(Records from a data source)
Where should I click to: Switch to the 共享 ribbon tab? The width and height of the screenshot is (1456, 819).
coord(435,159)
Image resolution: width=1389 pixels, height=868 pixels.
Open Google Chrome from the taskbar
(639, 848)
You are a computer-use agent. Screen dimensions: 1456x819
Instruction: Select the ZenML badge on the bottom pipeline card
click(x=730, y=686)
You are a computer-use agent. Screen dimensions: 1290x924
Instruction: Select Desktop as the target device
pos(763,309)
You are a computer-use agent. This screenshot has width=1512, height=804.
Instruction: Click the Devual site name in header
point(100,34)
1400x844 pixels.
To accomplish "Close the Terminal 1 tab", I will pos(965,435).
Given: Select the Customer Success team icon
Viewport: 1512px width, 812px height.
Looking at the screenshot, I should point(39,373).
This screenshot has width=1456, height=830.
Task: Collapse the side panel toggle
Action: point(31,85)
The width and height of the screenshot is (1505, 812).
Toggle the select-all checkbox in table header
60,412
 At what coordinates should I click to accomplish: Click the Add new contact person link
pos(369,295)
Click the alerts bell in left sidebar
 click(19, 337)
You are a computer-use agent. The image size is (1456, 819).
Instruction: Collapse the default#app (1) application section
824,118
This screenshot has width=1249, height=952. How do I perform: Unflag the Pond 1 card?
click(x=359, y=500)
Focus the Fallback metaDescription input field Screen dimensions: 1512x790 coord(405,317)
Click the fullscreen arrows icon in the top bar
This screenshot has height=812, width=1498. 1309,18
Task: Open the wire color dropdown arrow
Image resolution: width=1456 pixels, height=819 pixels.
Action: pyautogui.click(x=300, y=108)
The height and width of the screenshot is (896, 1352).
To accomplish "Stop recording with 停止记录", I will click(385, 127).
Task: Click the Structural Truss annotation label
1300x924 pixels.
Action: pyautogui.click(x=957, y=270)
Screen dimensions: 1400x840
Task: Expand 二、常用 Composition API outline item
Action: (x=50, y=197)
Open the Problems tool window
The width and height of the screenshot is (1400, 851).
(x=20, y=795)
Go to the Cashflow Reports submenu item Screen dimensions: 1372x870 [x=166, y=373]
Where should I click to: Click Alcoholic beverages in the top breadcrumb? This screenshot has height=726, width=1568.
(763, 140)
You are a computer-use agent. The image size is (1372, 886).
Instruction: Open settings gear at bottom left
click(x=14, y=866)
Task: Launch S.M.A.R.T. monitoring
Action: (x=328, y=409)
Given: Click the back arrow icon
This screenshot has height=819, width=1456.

# EXERCISE AIM
If a line of the data contains the word "Given", count it; say how many such lines there are and nothing else.

# TASK ANSWER
2